:: EXTRACT PROVIDED
Friday, March 13, 2015

Connecting the links


Hello there,

Today I am going to talk a bit about our new Linkedin transforms that we have been working on. Linkedin is all about finding connections between people so what better way to visualize this information than in Maltego. I set out to build some Linkedin transforms that could help show connections between Linkedin users, their shares and company profiles that may not be easy to identify on Linkedin itself. All the transforms that I built here use the Linkedin developer API so you can log into your own Linkedin account from Maltego and start visualizing your Linkedin network.
::::
:: SUPPLIED INFORMATION
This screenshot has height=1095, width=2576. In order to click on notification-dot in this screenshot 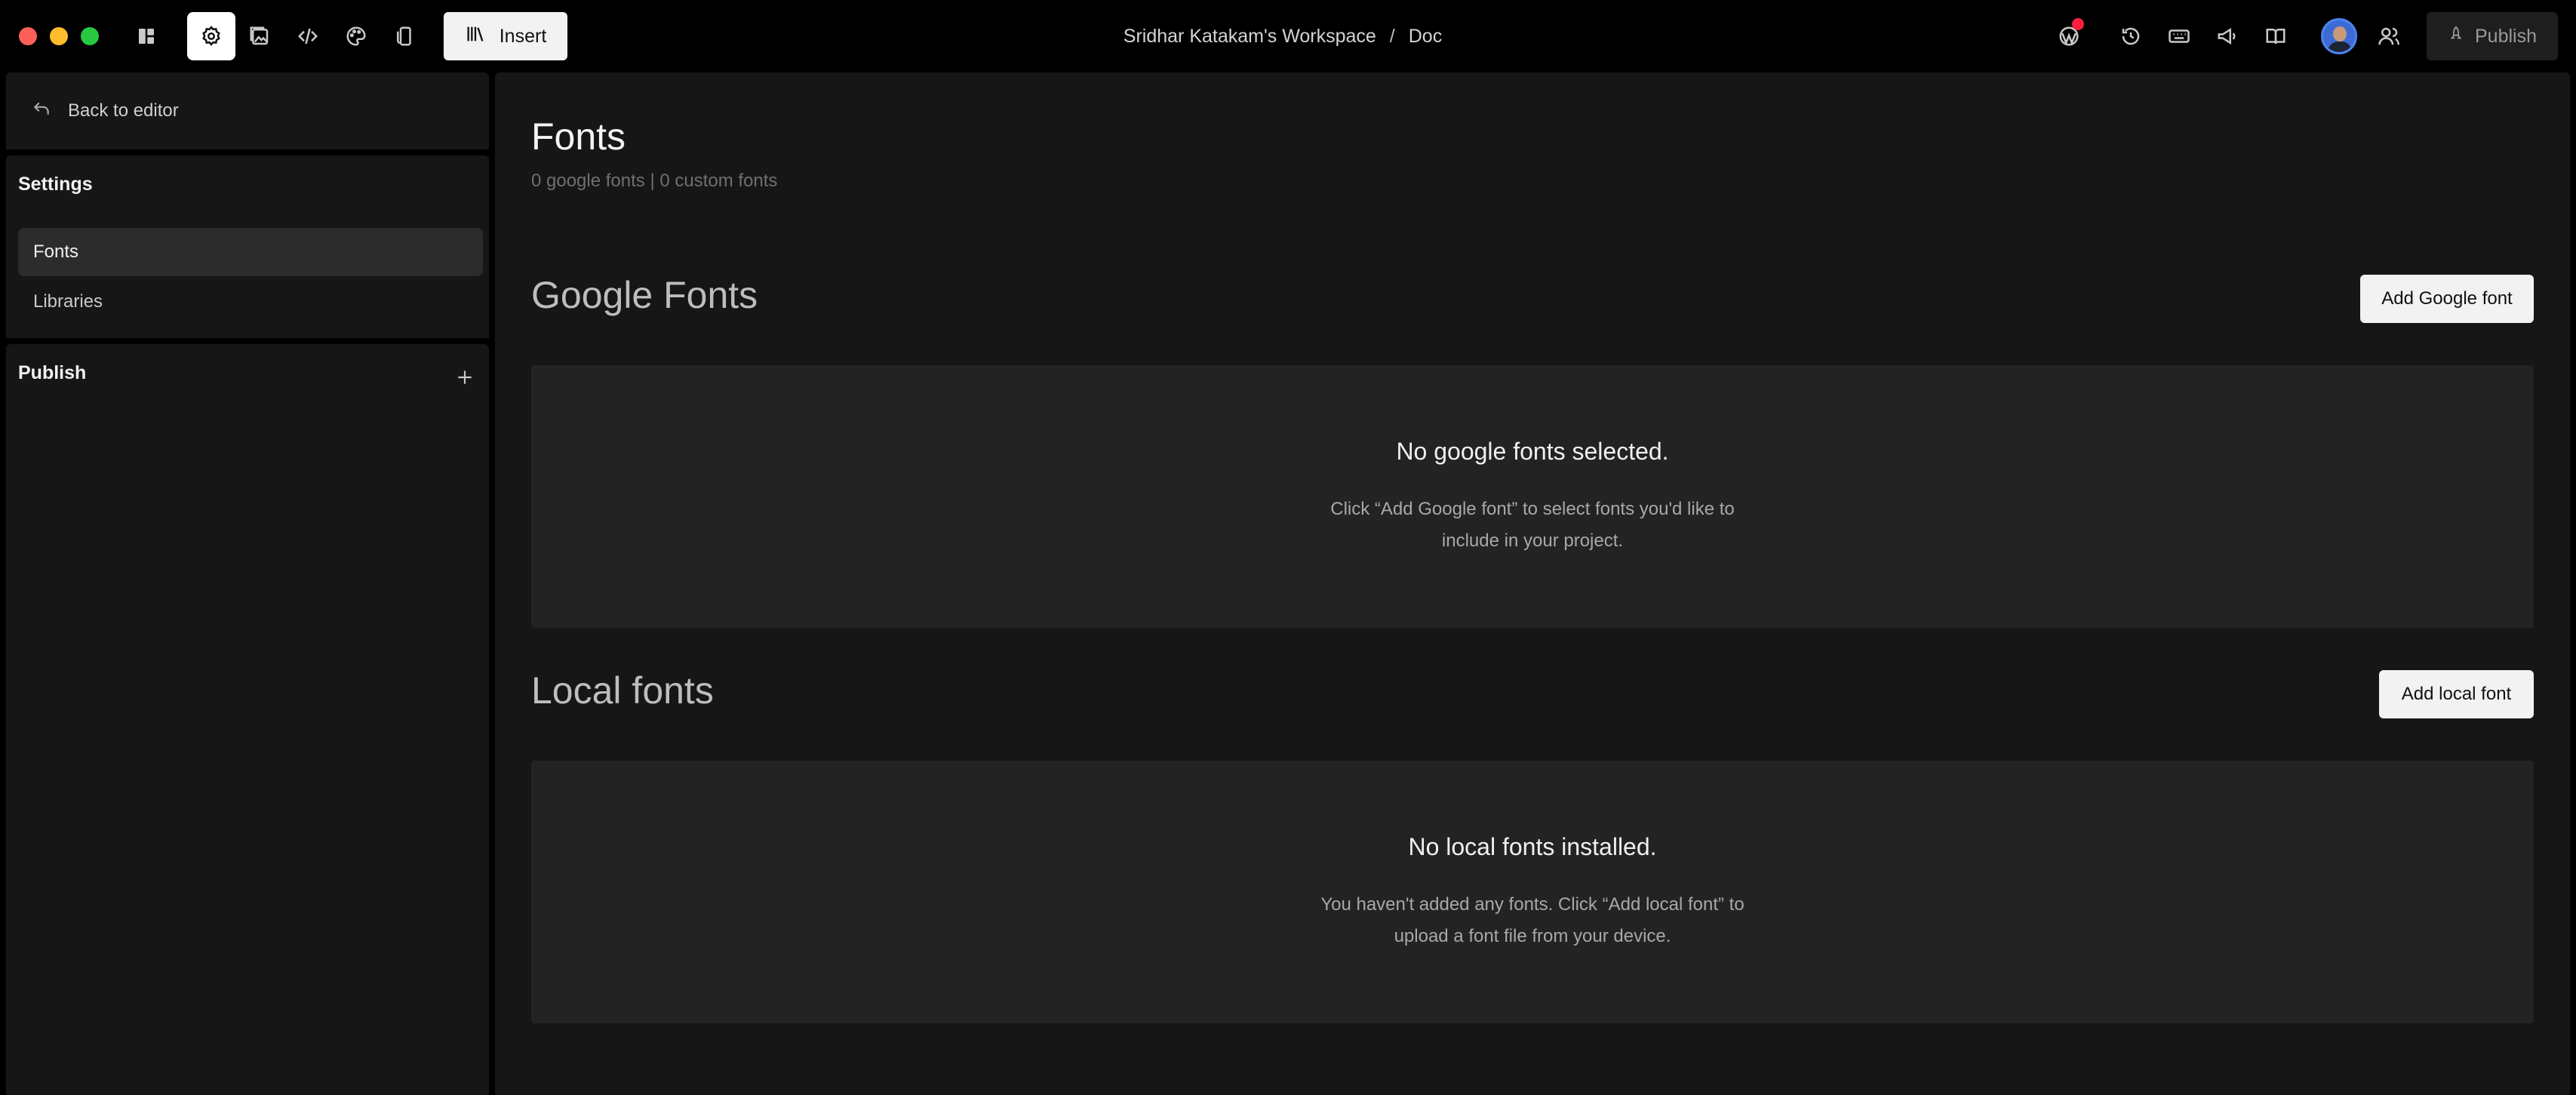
::::
**ACTIVITY:** Copy the entire text about the new Linkedin transforms in Maltego, word for word and unchanged.

**ANSWER TO THIS TASK:**
Friday, March 13, 2015

Connecting the links


Hello there,

Today I am going to talk a bit about our new Linkedin transforms that we have been working on. Linkedin is all about finding connections between people so what better way to visualize this information than in Maltego. I set out to build some Linkedin transforms that could help show connections between Linkedin users, their shares and company profiles that may not be easy to identify on Linkedin itself. All the transforms that I built here use the Linkedin developer API so you can log into your own Linkedin account from Maltego and start visualizing your Linkedin network.